Когда мы подошли к самоходке, вокруг нее валялись пустые ящики, а экипаж был занят погрузкой боеприпасов в машину.
– Сколько теперь у вас снарядов? – с ходу спросил Яковлев у командира экипажа.
– Тридцать шесть, почти один бэка.
– Маловато, – задумчиво протянул старлей и, почесав подбородок, повернулся к младшему воентехнику, который только что появился тут как из-под земли. – Значит так. Бери грузовик, дуй в гаубичный дивизион, разыщи там начальника боепитания и выбей еще один боекомплект. Если он согласится, то проси еще хотя бы половину. Ну а если откажет, то пригрози, что мы прицепим его гаубицы к танкам, и пусть артиллеристы едут с нами.

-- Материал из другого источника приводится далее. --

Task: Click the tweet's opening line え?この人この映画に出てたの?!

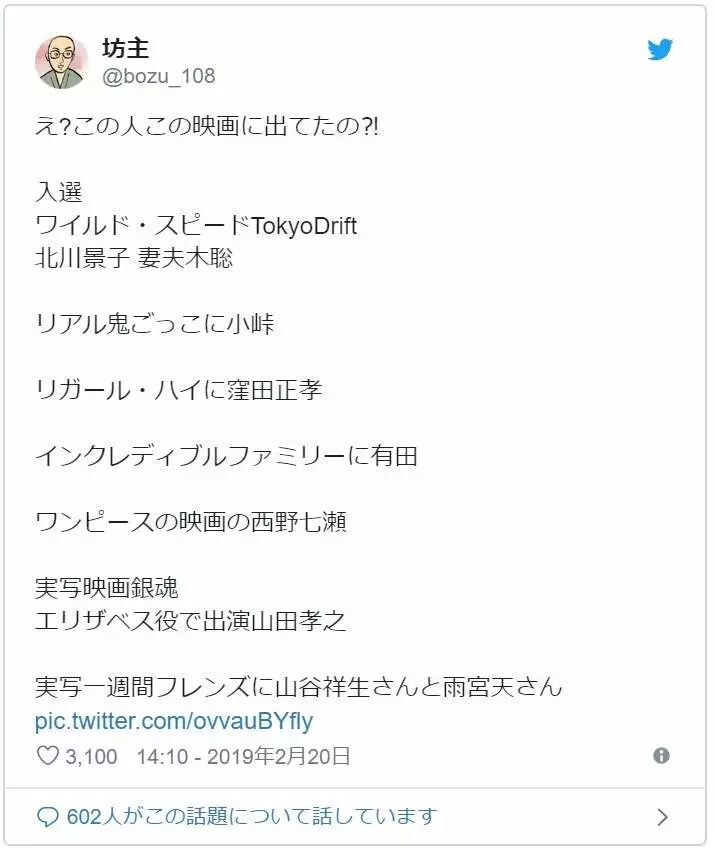Action: (207, 126)
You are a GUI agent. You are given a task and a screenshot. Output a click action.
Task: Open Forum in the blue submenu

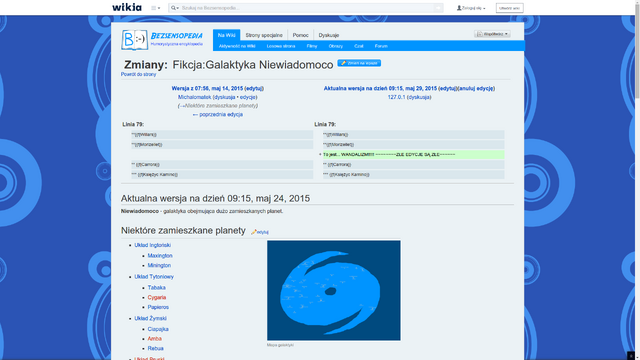pos(381,46)
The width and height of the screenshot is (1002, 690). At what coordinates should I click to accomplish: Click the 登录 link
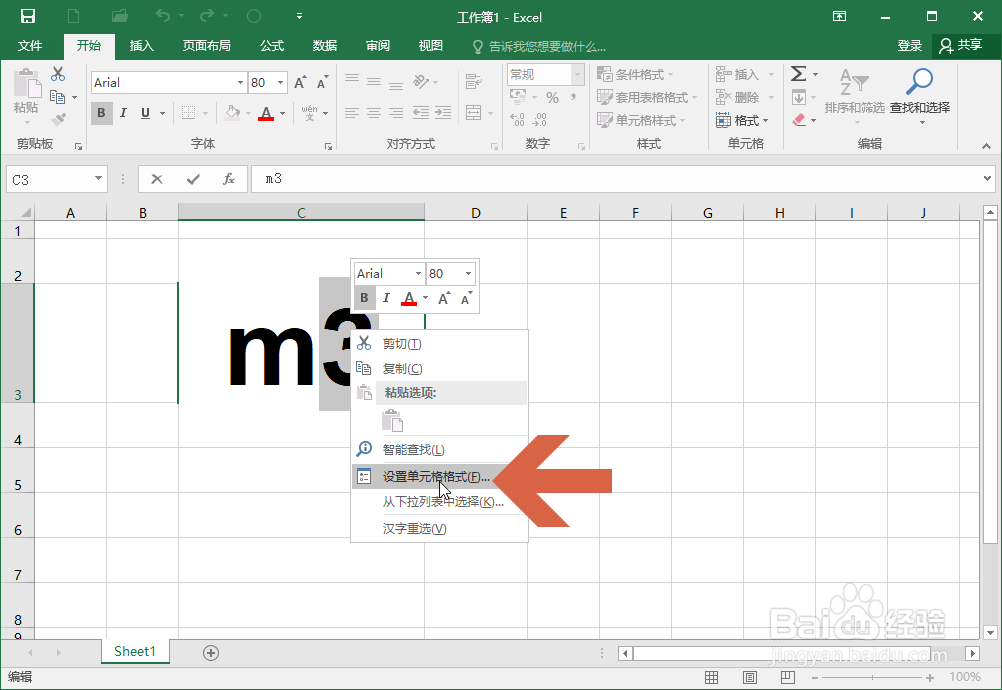point(909,45)
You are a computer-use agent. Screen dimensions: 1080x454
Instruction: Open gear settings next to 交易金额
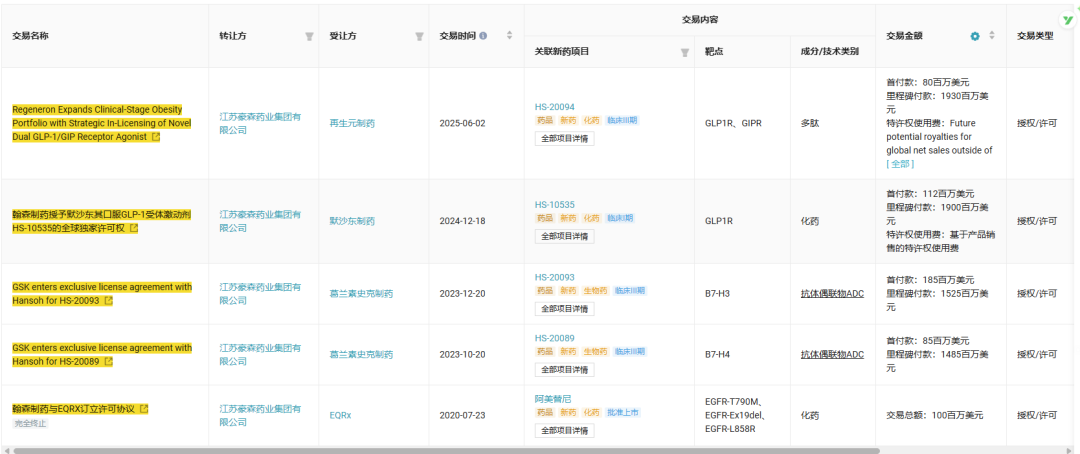point(975,36)
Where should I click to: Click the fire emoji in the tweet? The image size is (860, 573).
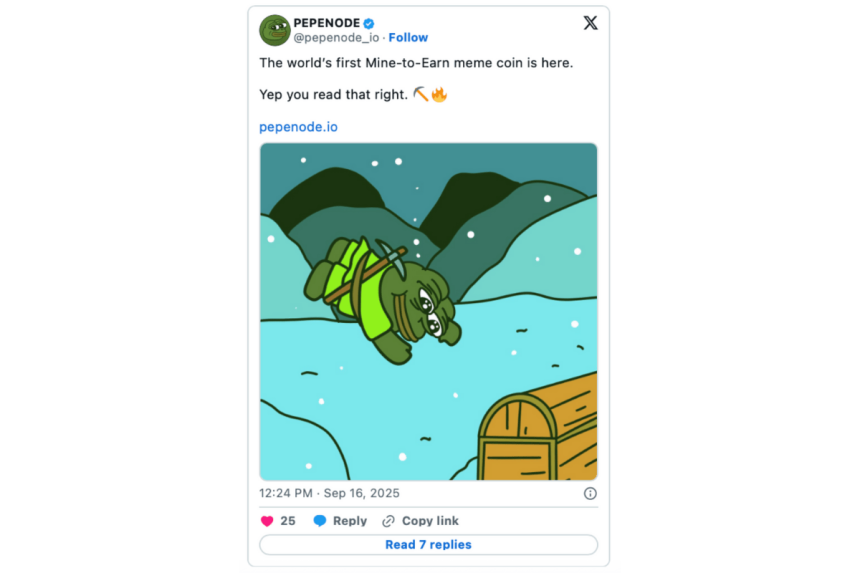[439, 95]
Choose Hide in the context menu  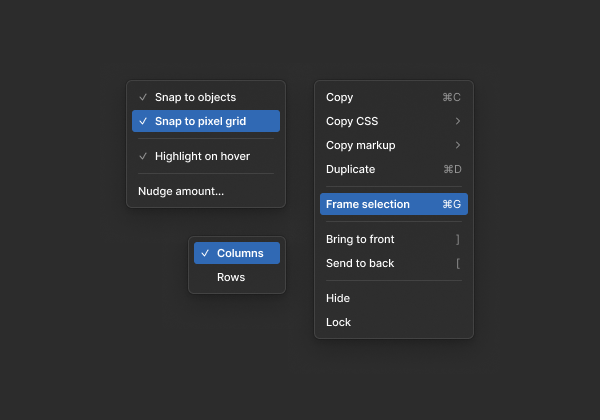338,298
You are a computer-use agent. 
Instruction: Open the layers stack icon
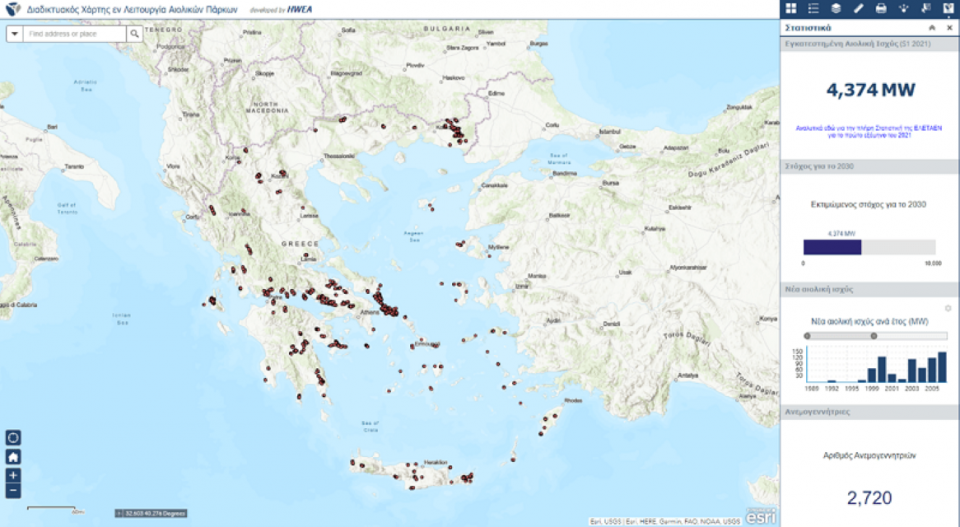click(x=836, y=9)
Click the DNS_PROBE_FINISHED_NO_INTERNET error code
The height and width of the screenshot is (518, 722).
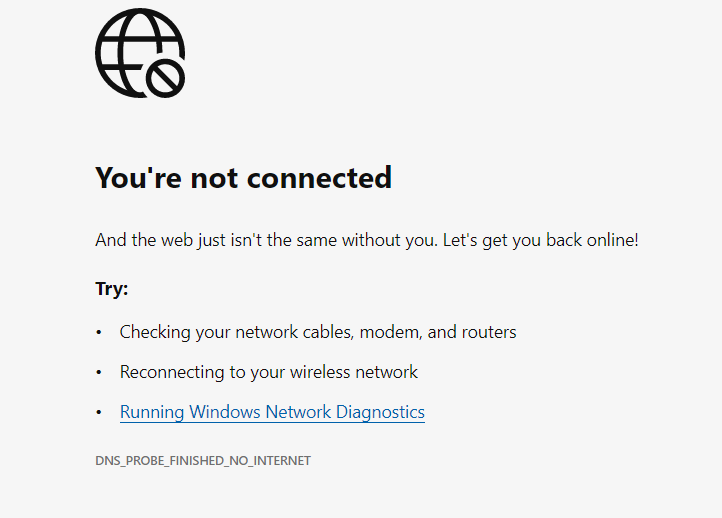(x=203, y=461)
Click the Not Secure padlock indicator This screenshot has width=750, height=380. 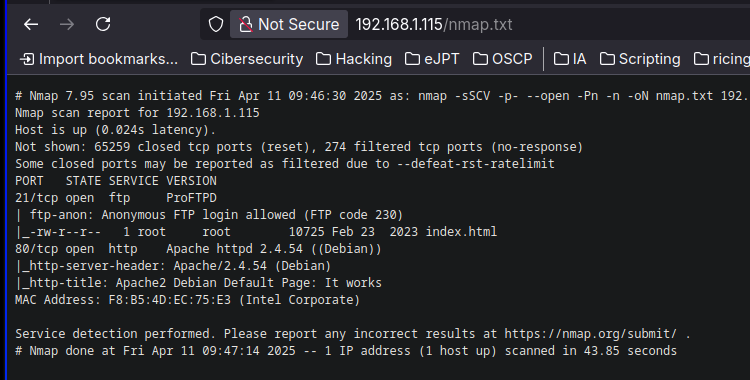(289, 24)
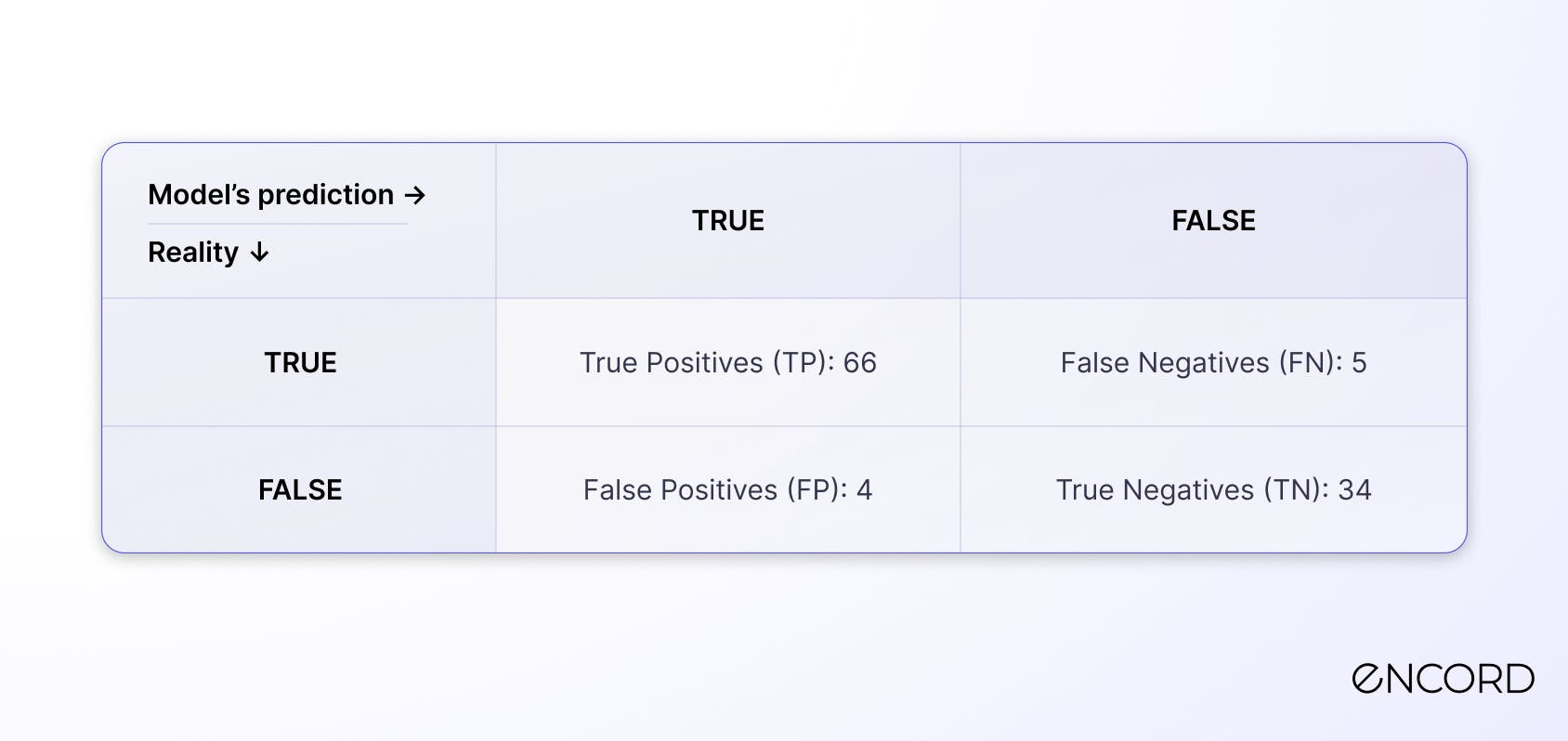Click the NCORD wordmark text

click(x=1461, y=679)
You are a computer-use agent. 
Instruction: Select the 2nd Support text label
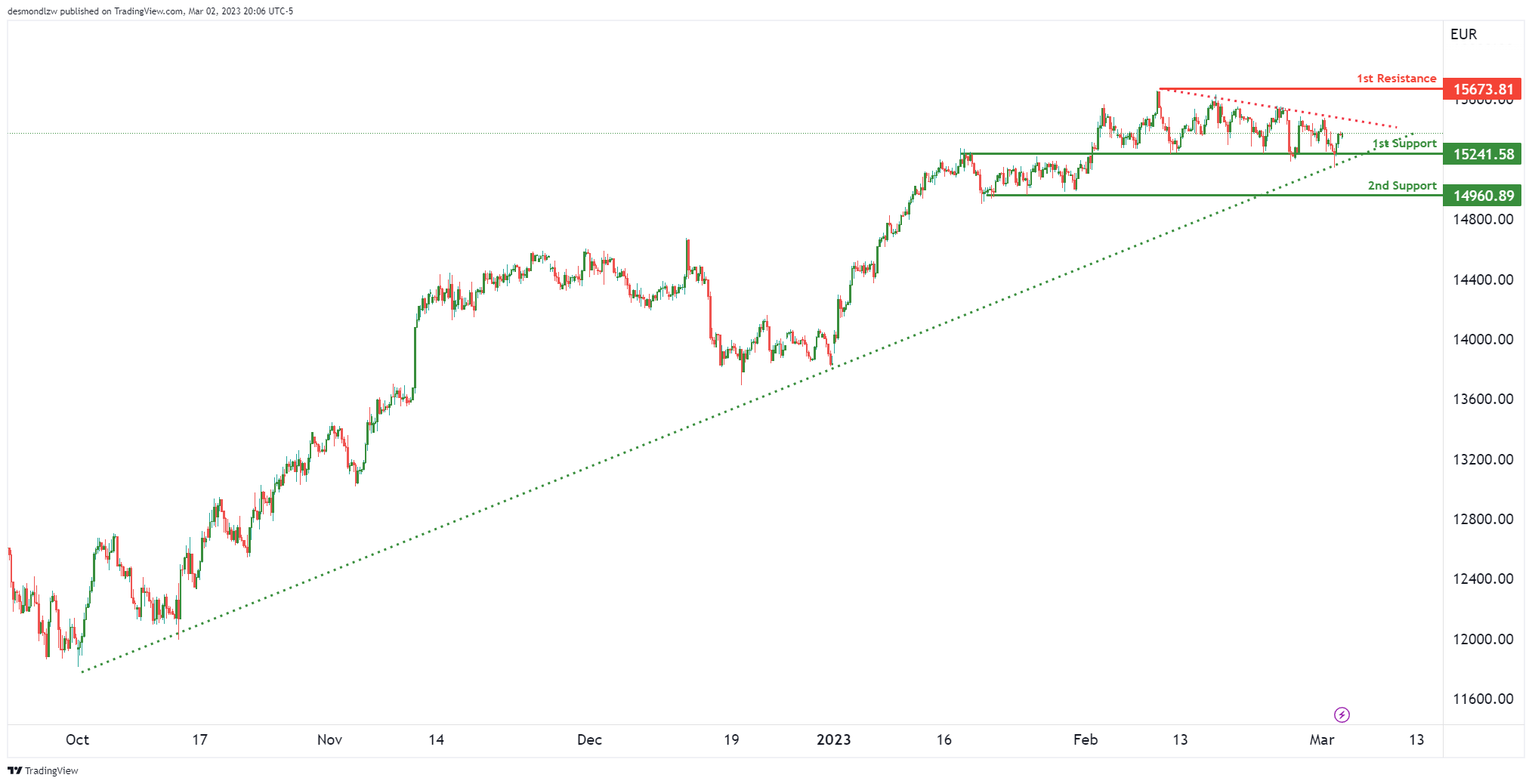coord(1402,186)
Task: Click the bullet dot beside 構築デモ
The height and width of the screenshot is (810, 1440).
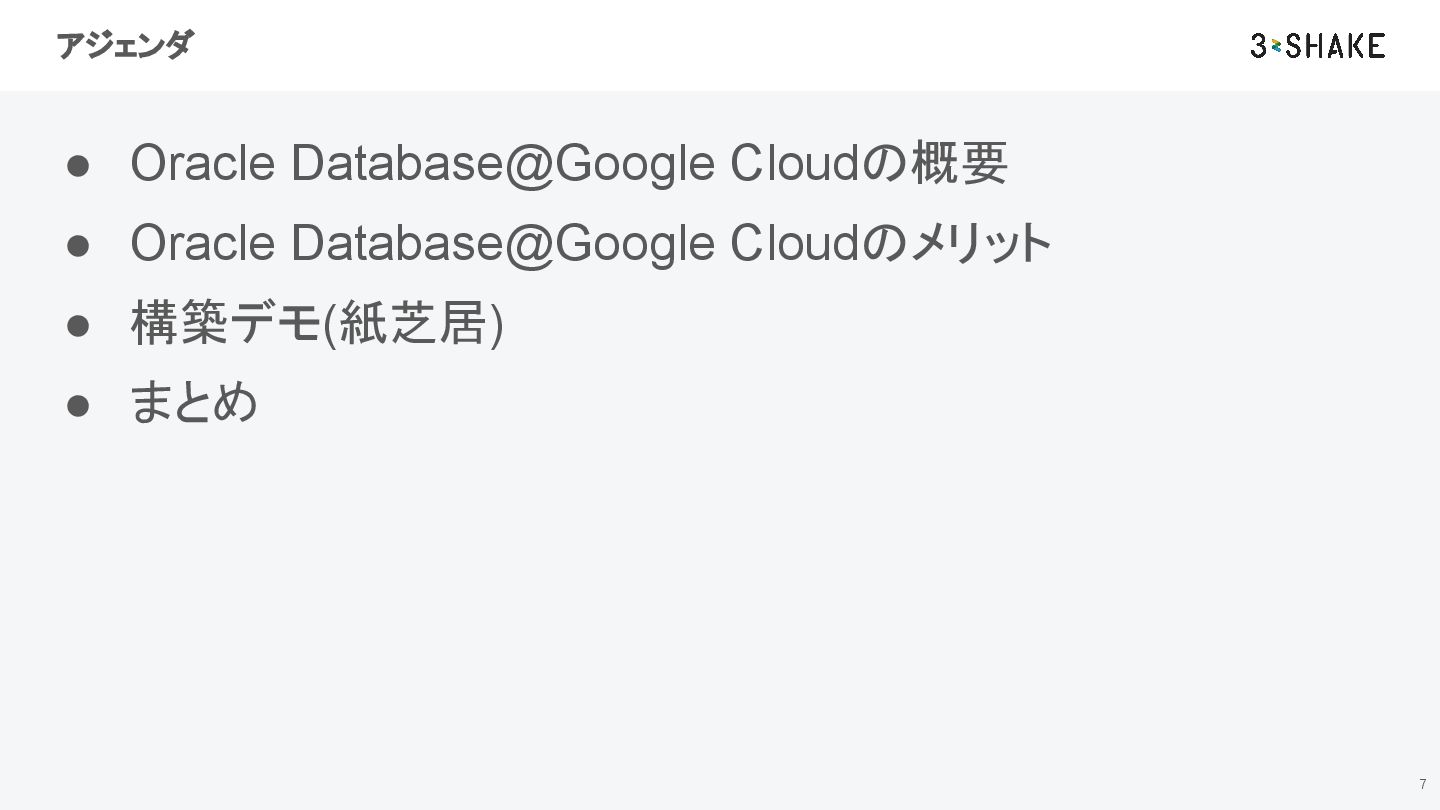Action: [x=80, y=326]
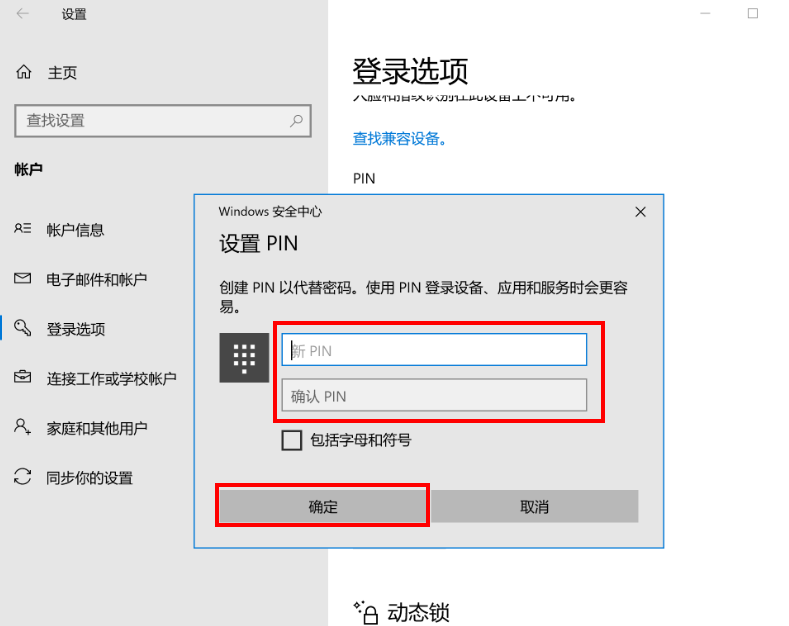This screenshot has width=789, height=626.
Task: Select 登录选项 in the sidebar
Action: tap(75, 329)
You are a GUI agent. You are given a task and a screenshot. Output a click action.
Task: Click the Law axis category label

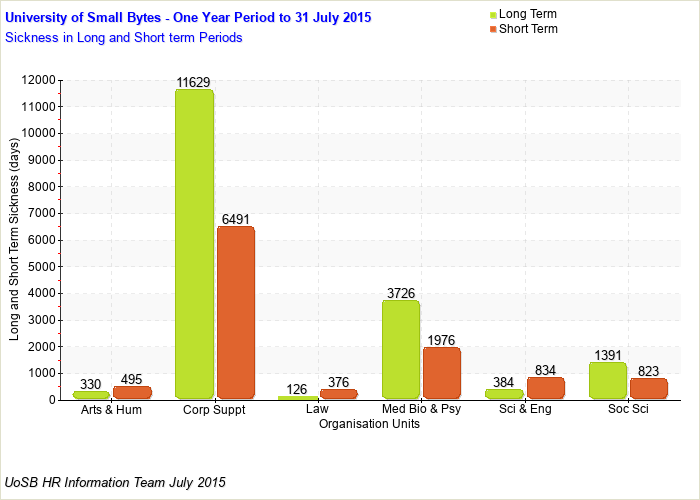point(317,409)
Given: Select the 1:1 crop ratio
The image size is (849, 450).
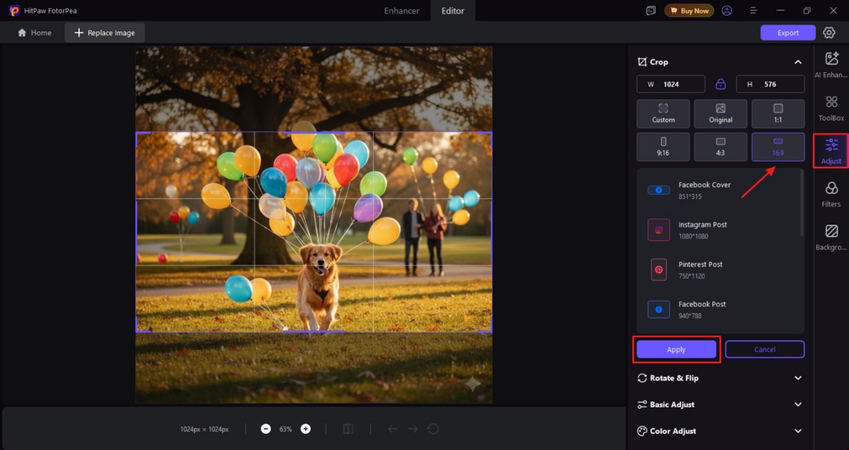Looking at the screenshot, I should pyautogui.click(x=778, y=113).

Воентехник побежал выполнять приказание, а Яковлев поделился со мной своей проблемой:
– Вот видишь, какая неразбериха творится. Секретную машину нам дали, а вот боеприпасов к ней в достаточном количестве выделить не хотят.
– Слушай, а вон там разве не еще одна самоходка стоит? – показал я в сторону зарослей.
– А, это еще одна странность. Саушка почти такая же, но за линию фронта ее посылать запрещено. Она только поддержит нас огнем во время прорыва. Казалось бы, какая разница. И та машина секретная, и эта. Обе сделаны на основе «тридцатьчетверок» и собраны на одном заводе. Раз уж одну из них отправляют в прорыв, то почему нельзя выделить и вторую?